Branding 101 with Fenty Beauty

Welcome to Branding 101, a series where we examine celebrities and companies dominating the news, and what we can learn from them. Today’s work work work features Rihanna’s makeup brand - Fenty Beauty.

Photo by  Manu Camargo  on  Unsplash

Photo by Manu Camargo on Unsplash


Fenty Beauty has the makeup industry shook. Last month Rihanna’s new makeup line exceeded expectations at its launch and has since dominated conversations on social media.

With more than 90 products released in 17 countries, Fenty Beauty has established itself as the new “It” girl of beauty brands. While other brands struggle to be inclusive, Rihanna did it right out of the gate. She’s the beauty fairy godmother we’ve been waiting for.

Find a Unique Selling Point

The makeup industry has a history of targeting a very specific audience (read: White women).

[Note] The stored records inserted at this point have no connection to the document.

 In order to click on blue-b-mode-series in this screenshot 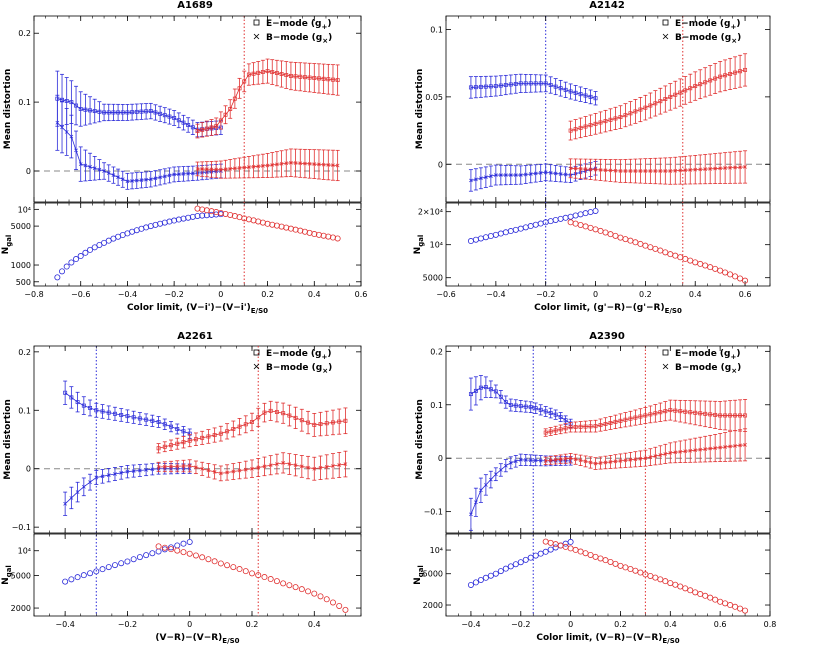, I will do `click(533, 176)`.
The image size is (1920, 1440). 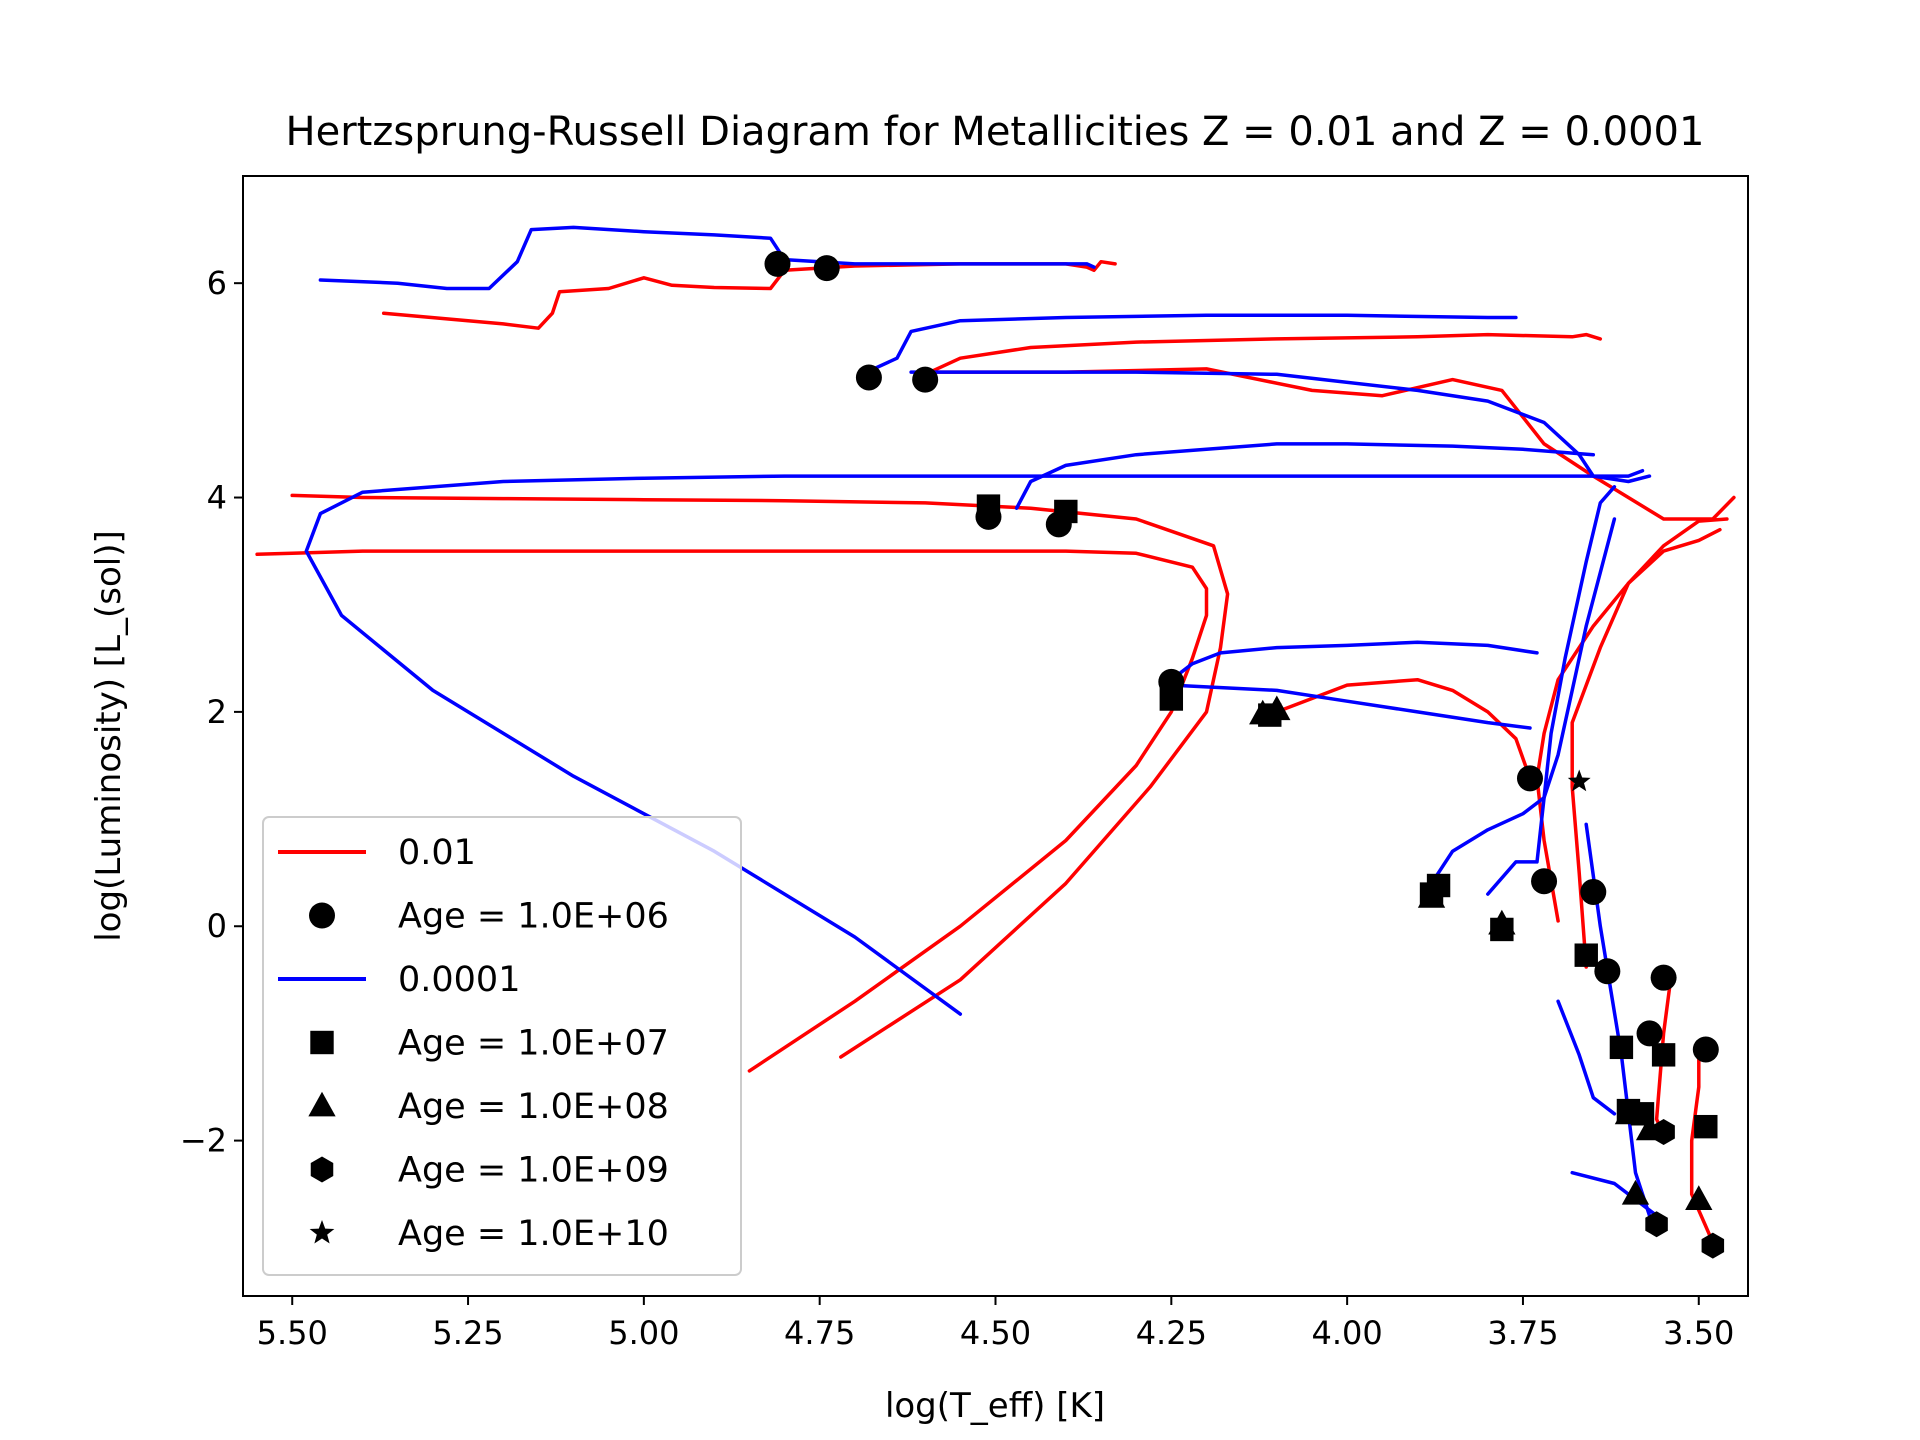 What do you see at coordinates (459, 980) in the screenshot?
I see `legend-label: 0.0001` at bounding box center [459, 980].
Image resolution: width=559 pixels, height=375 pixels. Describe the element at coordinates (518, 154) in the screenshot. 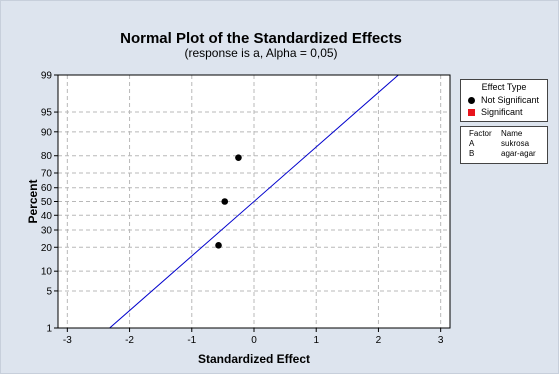

I see `factor-name: agar-agar` at that location.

Ironically, African-American women spend an estimated $7.5 billion annually on beauty products but have continuously found themselves underrepresented in beauty campaigns and often struggle to find makeup for their skin tones.

Enter Fenty Beauty.

When creating your brand, it’s important to find a unique selling point. What sets you apart from other businesses in your industry? Your brand’s value lies in its ability to harness its uniqueness and promote it accordingly. You want potential customers to trust that your product is unmatchable when it comes to X,Y, and Z.

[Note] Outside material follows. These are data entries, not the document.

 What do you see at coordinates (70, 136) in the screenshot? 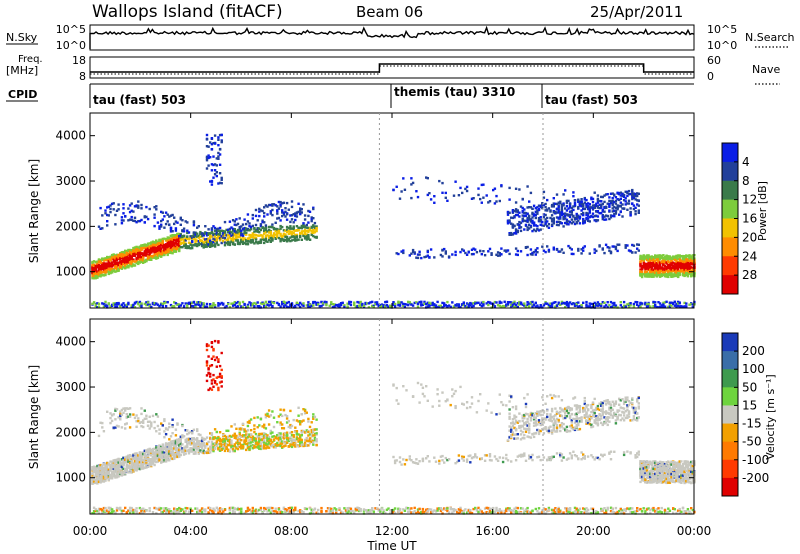
I see `y-tick-label: 4000` at bounding box center [70, 136].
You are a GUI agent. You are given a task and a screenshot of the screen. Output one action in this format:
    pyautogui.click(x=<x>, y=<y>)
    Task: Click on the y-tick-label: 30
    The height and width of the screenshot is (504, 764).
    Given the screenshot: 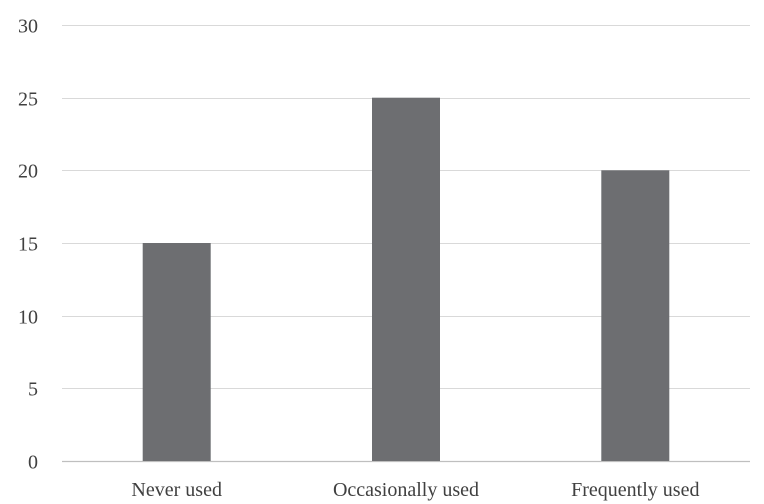 What is the action you would take?
    pyautogui.click(x=28, y=27)
    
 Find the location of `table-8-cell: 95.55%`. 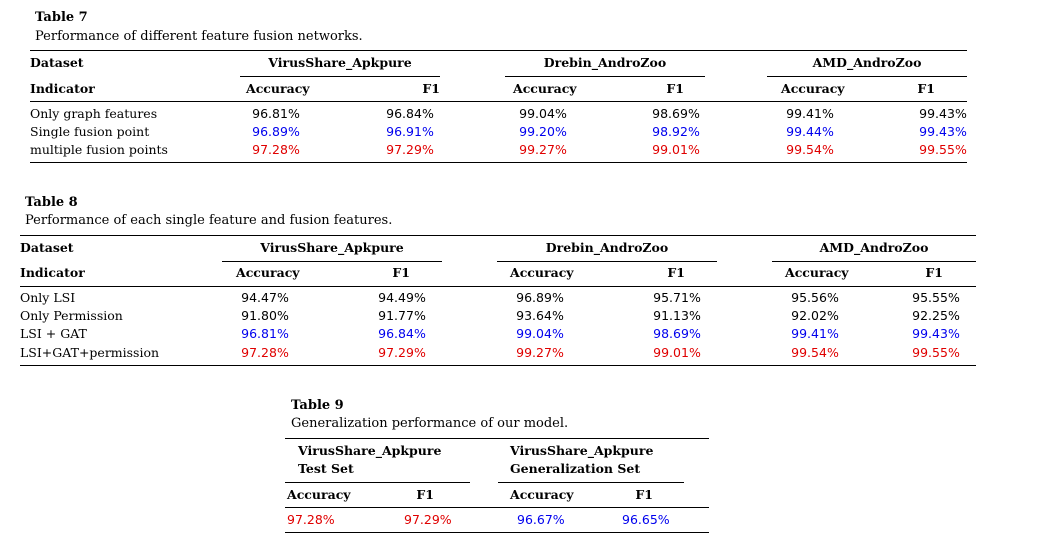

table-8-cell: 95.55% is located at coordinates (936, 298).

Celebrity beauty brands are nothing new. Unless you’ve been living under a rock, you’re already familiar with Kylie’s Lip Kits or Gwyneth’s Goop.

However, Fenty Beauty’s emphasis on inclusivity makes it different. Its campaign video featured models of colour with a diverse range of skin tones, including Halima Aden who sported her hijab. For the record, Fenty Beauty has 40 different shades of foundation. I repeat - FORTY.

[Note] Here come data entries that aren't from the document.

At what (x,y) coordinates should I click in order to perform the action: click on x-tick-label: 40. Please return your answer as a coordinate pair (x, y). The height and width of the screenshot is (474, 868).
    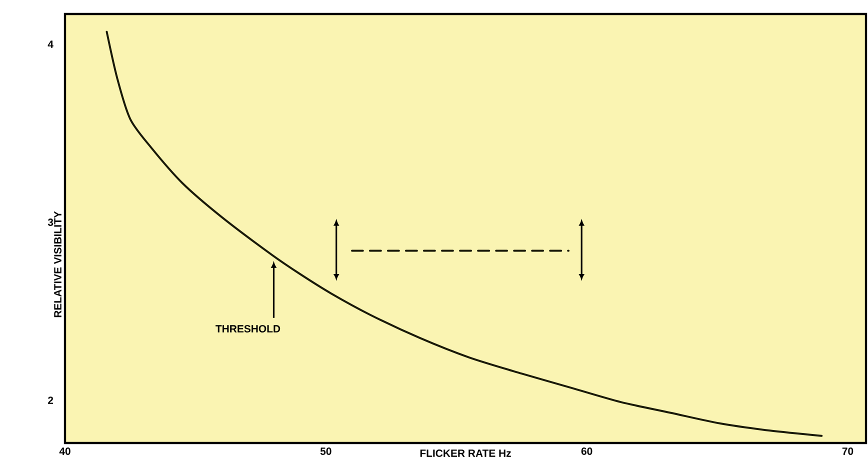
    Looking at the image, I should click on (64, 452).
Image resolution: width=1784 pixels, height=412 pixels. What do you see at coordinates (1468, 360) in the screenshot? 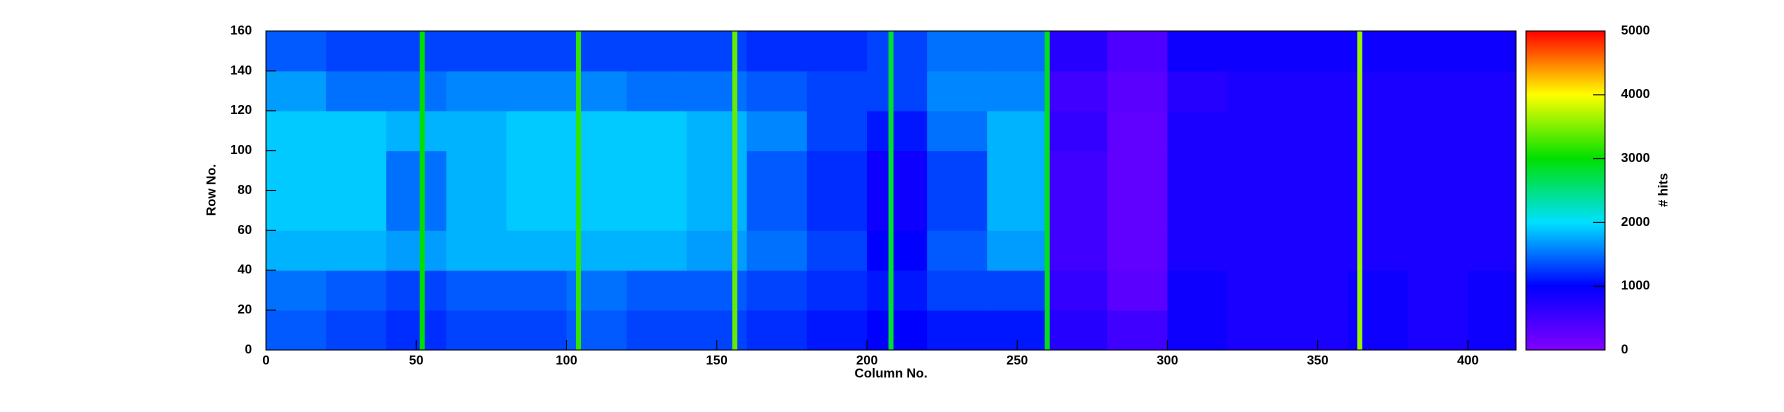
I see `x-tick-label: 400` at bounding box center [1468, 360].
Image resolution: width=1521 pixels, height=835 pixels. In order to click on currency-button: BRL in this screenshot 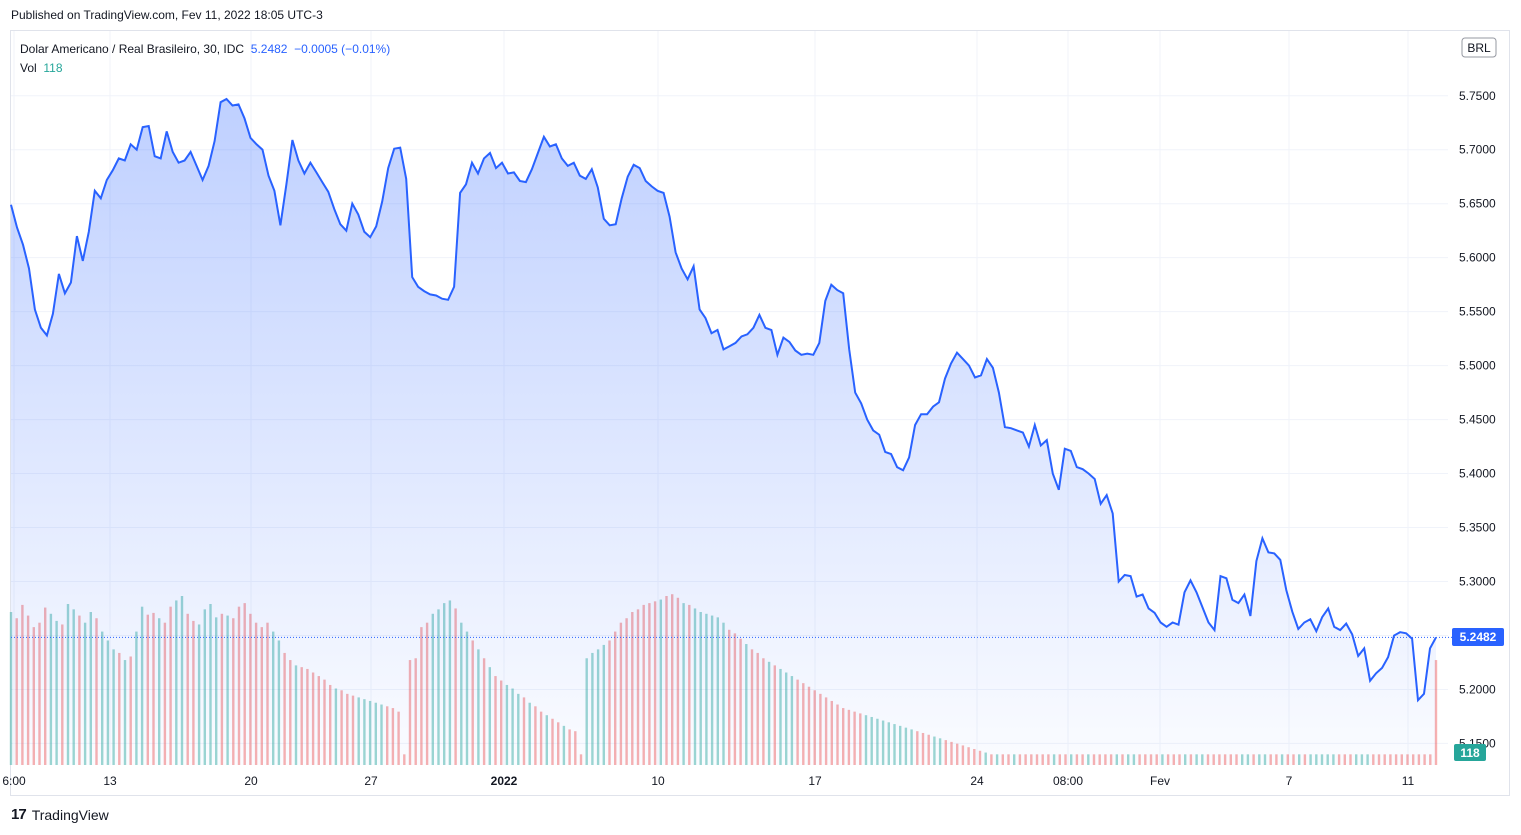, I will do `click(1479, 48)`.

Rihanna has stressed the importance of being a brand for people of all races, but differentiated Fenty Beauty when she emphasized the importance of providing makeup for women who are usually an afterthought. She’s challenging standard definitions of beauty.

Find your niche, and work it.

Don’t Be A Robot

Robots are cool in theory, but most people don’t respond to humans who display robotic (read: cold) characteristics. Your brand should be reflective of your personality and appropriate for your target audience. This comes down to the logo, the colour scheme used on visual platforms (Instagram), and its “brand voice”.

Much like its founder, Fenty Beauty is witty and sarcastic on social media. Rihanna is known for her confidence, sex-appeal, and outspokenness. She has no problem responding to doubters and trolls, and Fenty Beauty has followed suit.

Keep in mind it may not work for your brand to be sarcastic. One shoe does not fit all: 83% of people prefer brands who are friendly and only 33% prefer snarky. If it works for you, own it but keep your target audience in mind. Your business is an extension of you - speak to potential buyers via social media the way you’d speak to them in person.

Use Your Personal Brand To Support Your Biz

As brands increasingly use social media to interact with current and potential customers, the term “personal brand” has risen. Branding on a business-level is important but branding yourself can help build valuable relationships with fellow industry-makers, customers and clients.

Luckily for Fenty Beauty, Rihanna’s personal brand was already defined and influential. She strategically uses her platform to promote the business without sounding like a salesperson. Those who connect with her personal brand will more than likely be interested in Fenty Beauty, or at the very least, check it out.

Don’t have a personal brand? Don’t worry. Your business can still thrive without one. However, in this new landscape it wouldn’t hurt to have your business associated with the face behind it. You want potential customers to feel a personal connection to you, making your business more recognizable and appealing.

Rihanna and as an extension of her - Fenty Beauty, are doing everything right. It’s not surprising, as the brand has been two years in the making (hint: don’t underestimate strategy!). Consider these points when branding your business and you should see higher rates of success with your engagement.

What other branding tips have you learned from Fenty Beauty?